**Task to carry out:**
From the line that contains "Task: Select the Messages tab" through the end of the records below, write out each line exactly as it appears, but not the pictures.

::::::

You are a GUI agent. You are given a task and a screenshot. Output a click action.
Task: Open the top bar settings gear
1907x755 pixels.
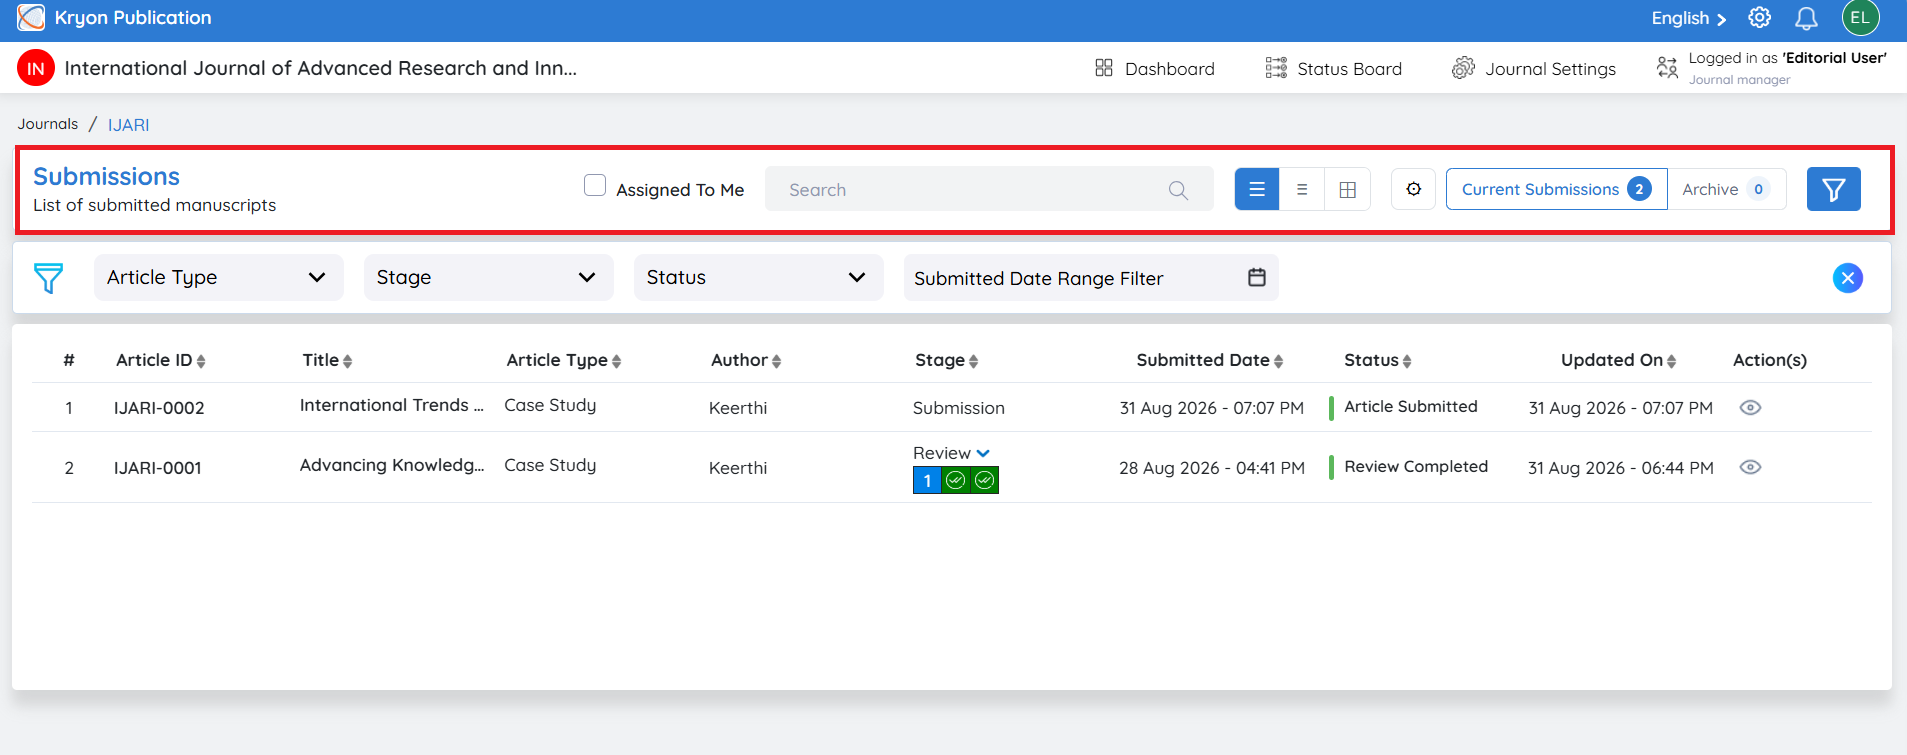click(x=1759, y=18)
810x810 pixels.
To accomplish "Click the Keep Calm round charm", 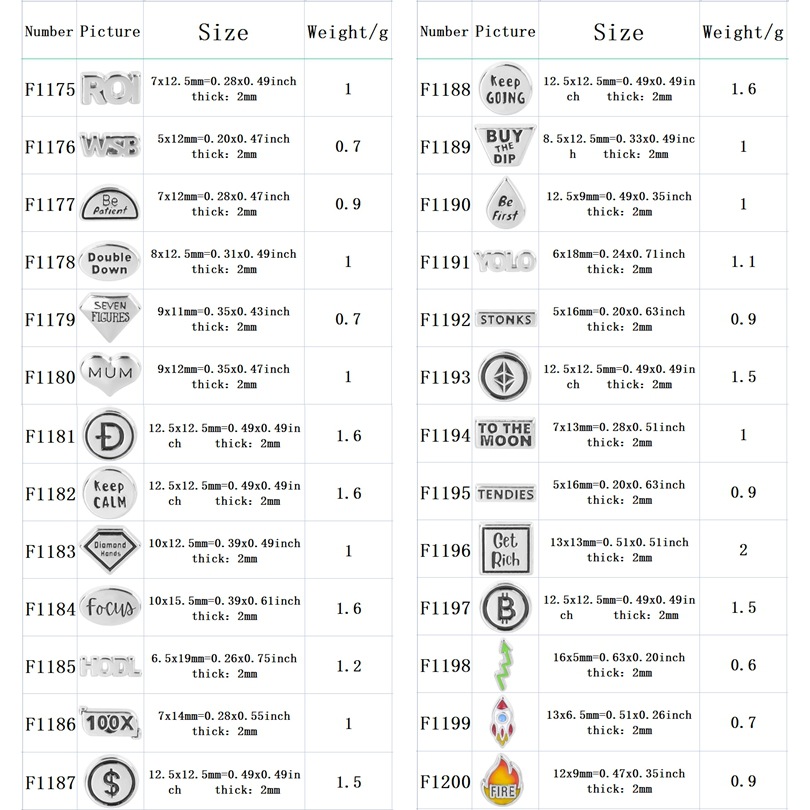I will tap(109, 492).
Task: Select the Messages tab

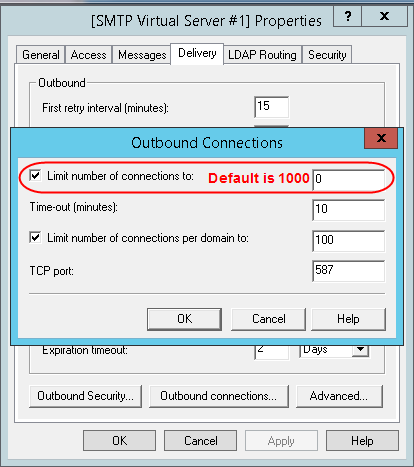Action: [x=142, y=55]
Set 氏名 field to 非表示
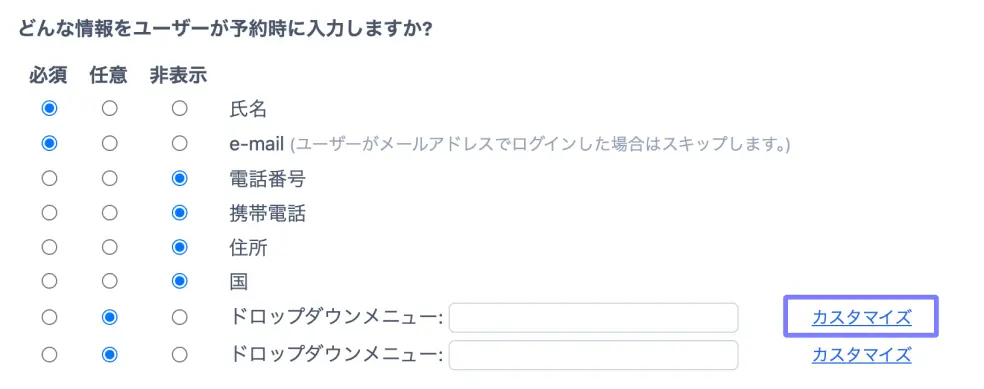The height and width of the screenshot is (389, 984). coord(179,109)
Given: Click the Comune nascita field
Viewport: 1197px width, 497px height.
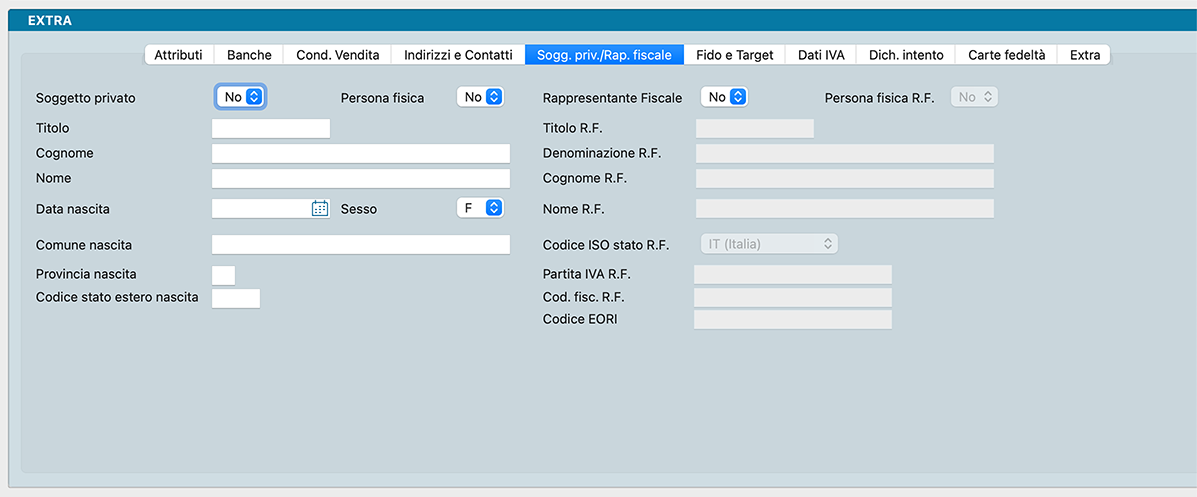Looking at the screenshot, I should [360, 245].
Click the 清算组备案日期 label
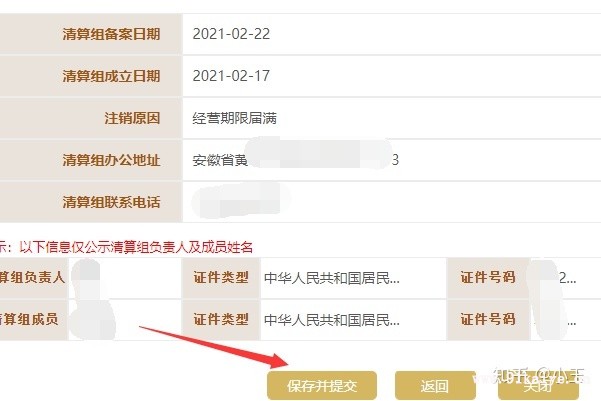Image resolution: width=601 pixels, height=401 pixels. pyautogui.click(x=111, y=34)
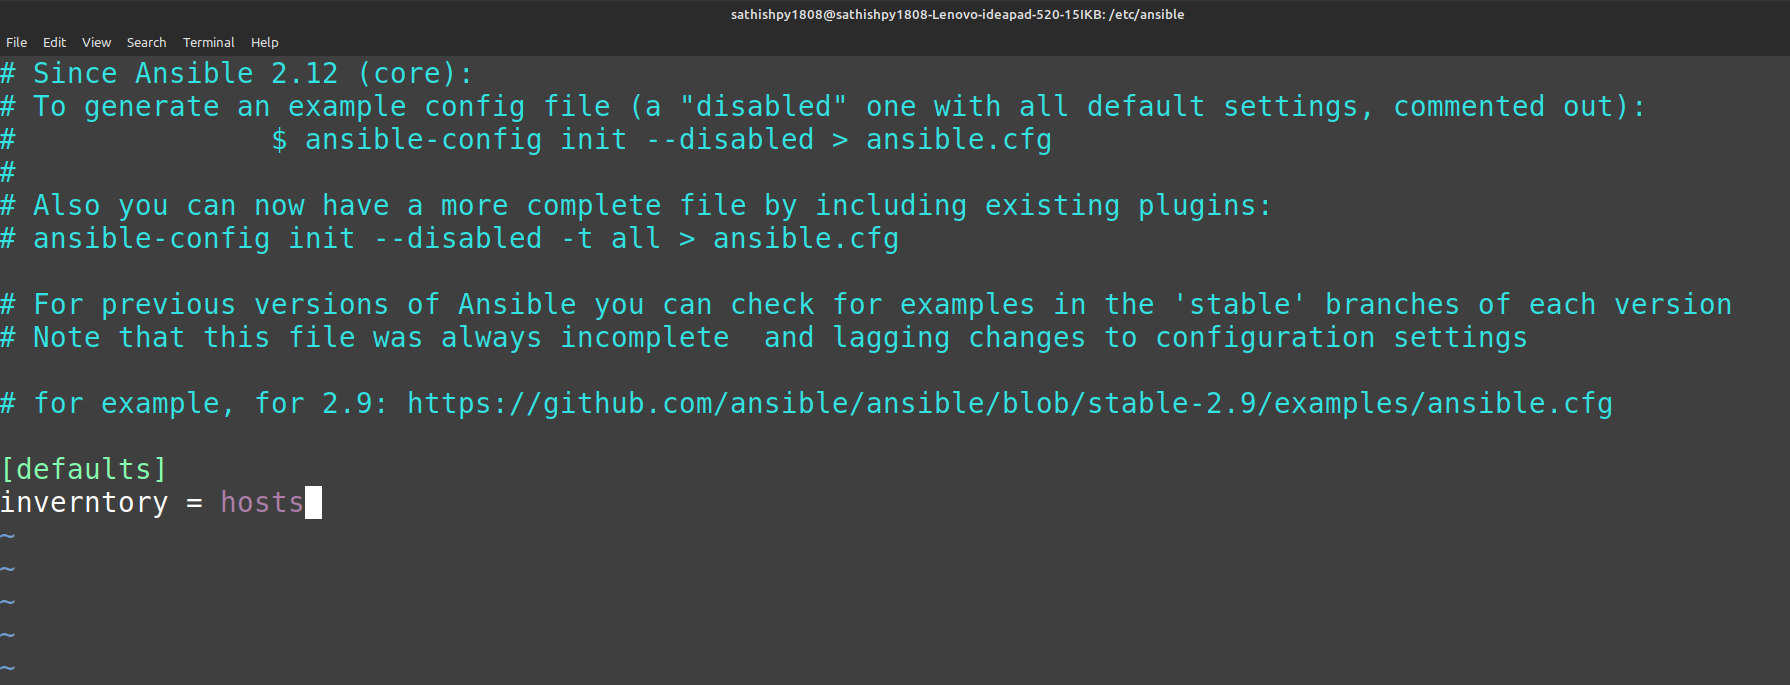
Task: Open the Search menu
Action: click(x=146, y=42)
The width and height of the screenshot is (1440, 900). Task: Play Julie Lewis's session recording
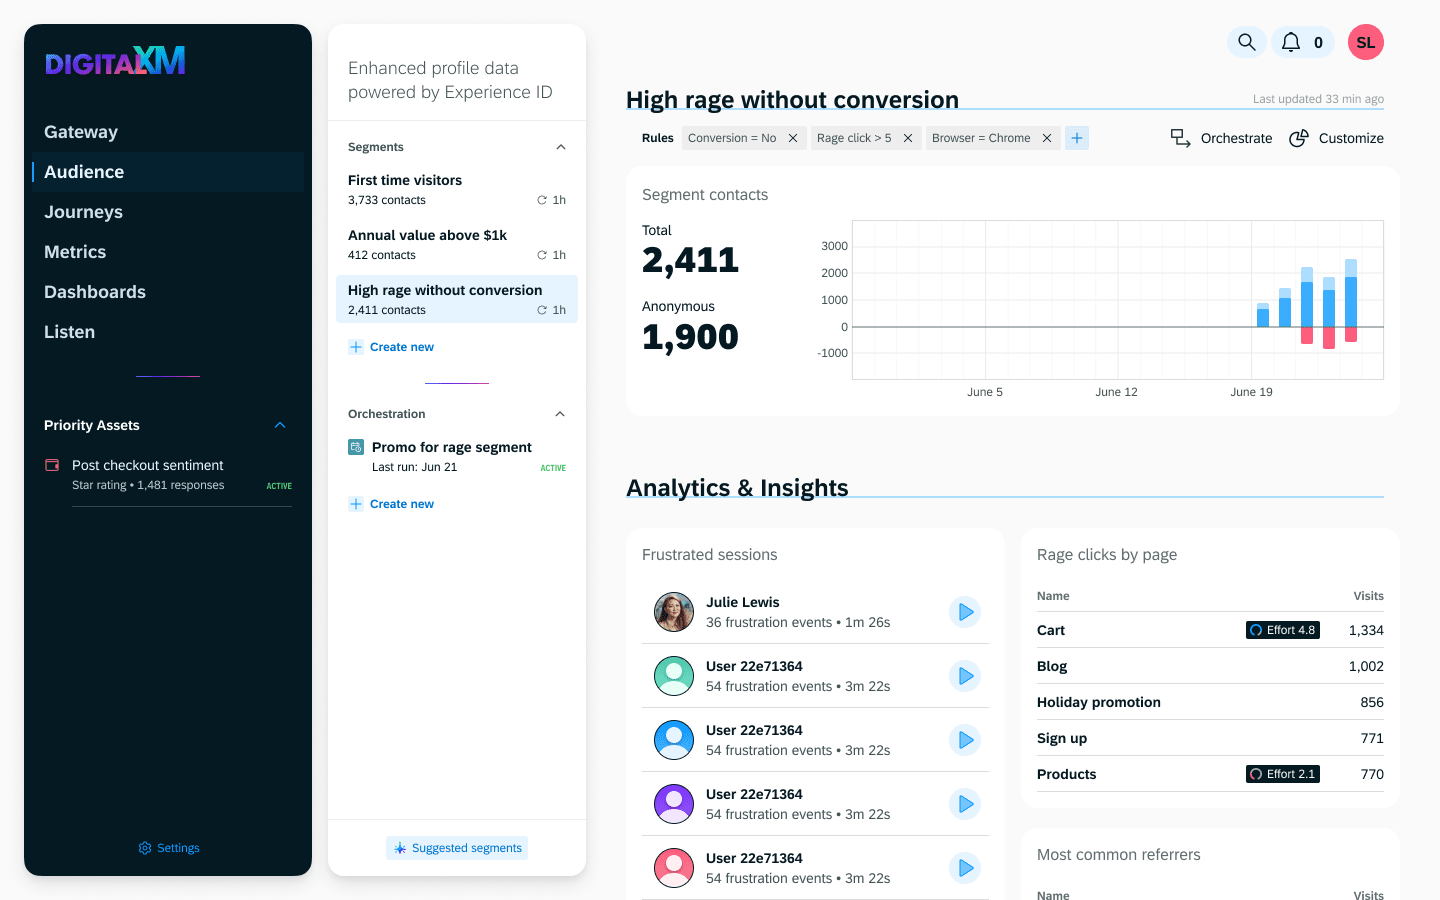tap(965, 611)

::::::

**Worked solution:**
Task: Select the Messages tab

Action: [x=142, y=55]
Set 氏名 field to 非表示
The height and width of the screenshot is (389, 984). coord(179,109)
Given: Click the Comune nascita field
Viewport: 1197px width, 497px height.
Looking at the screenshot, I should [360, 245].
Click the 清算组备案日期 label
Image resolution: width=601 pixels, height=401 pixels. pyautogui.click(x=111, y=34)
Task: Open the Search menu
Action: click(x=146, y=42)
The width and height of the screenshot is (1440, 900). Task: Play Julie Lewis's session recording
tap(965, 611)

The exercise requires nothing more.